Ambos os países são antigas sociedades escravocratas que lutam para confrontar o legado do racismo institucionalizado e a violência que acompanha a patologização de uma pobreza racializada. Ambos são locais onde os ricos têm os meios para assegurar que seus filhos acabem prósperos e se beneficiem até mesmo de bens públicos como a educação. A corrupção institucional tem sua cultura particular no brasil, onde pode ser tanto uma frustração cotidiana quanto completamente ultrajante. (O juiz responsável pelo julgamento de Eike batista por manipulação de mercado e Insider trading apreendeu alguns de seus bens pessoais, e depois foi pego dirigindo o Porsche Cayenne do Eike.) Mas e nossa prática completamente legal de tráfico de influências, por meio da qual a experiência governamental pode ser transformada em riqueza pessoal, e corporações e os mais ricos têm maior influência sobre as decisões legislativas?
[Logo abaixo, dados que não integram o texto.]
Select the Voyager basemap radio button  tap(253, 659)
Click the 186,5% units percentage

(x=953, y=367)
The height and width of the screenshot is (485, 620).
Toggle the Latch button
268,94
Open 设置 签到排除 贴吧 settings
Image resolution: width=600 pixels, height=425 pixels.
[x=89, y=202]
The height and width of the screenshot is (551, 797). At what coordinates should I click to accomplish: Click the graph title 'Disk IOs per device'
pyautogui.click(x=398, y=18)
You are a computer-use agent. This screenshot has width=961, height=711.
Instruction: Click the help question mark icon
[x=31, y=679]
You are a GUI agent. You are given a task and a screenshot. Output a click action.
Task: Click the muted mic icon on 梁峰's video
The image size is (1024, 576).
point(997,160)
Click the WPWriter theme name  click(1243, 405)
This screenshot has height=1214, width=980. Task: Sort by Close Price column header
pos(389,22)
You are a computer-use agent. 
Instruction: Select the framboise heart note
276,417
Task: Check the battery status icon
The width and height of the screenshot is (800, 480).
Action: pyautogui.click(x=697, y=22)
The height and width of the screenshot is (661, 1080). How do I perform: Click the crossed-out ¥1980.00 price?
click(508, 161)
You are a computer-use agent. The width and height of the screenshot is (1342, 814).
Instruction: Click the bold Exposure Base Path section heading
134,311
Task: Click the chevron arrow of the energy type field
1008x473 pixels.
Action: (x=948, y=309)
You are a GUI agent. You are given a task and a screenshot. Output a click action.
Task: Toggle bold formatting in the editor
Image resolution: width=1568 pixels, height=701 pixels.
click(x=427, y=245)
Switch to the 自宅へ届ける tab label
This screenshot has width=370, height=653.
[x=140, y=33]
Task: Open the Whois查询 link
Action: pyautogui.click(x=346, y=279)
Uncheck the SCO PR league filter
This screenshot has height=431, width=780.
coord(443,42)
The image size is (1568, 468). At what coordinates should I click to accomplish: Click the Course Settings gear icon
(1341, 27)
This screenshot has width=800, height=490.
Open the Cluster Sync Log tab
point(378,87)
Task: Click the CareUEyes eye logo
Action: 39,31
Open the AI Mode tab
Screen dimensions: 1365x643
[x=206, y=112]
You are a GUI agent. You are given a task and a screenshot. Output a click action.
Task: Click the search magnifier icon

A história de nossos próprios bilionários poderosos não é só de produção do valor social, mas também de trapaças, monopólios, inside dealing e violência estatal e privada contra o trabalhador. Os EUA são muito mais ricos, e sua democracia é mais antiga, mas não são tão diferentes.

Devido às olimpíadas, o Brasil agora é o centro das atenções mundiais. O fato de os jogos acontecerem durante um momento de turbulência política e recessão econômica é certamente decepcionante para os líderes do país e para muitos dos seus cidadãos. Mas as legiões de jornalistas estrangeiros caindo de para-quedas no país para visitas curtas vão, sem dúvidas, ser atraídas para o exótico: a beleza da paisagem e das pessoas, o futebol, o carnaval, as favelas e por aí vai. Brazillionaires é um lembrete de que observadores nos EUA seriam bem-servidos não apenas olhando o Brasil como um país exótico com problemas exóticos. Contemplar sua condição é ver um retrato alarmante, apenas para perceber que nosso olhar não está direcionado a uma pintura, mas a um espelho. >>

[1] Na wikipédia: “A Bloomberg L.P. é uma empresa de tecnolgia e dados para o mercado financeiro e agência de notícias operacional em todo o mundo com sede em Nova York.”
[2] “Negociação de valores mobiliários baseada no conhecimento de informações relevantes que ainda não são de conhecimento público.”
[3] “CDB significa Certificado de Depósito Bancário. Esses certificados são títulos que os bancos emitem para captar dinheiro das pessoas. Dessa forma, o banco remunera com juros, que varia de acordo com o valor emprestado, a quem emprestou.”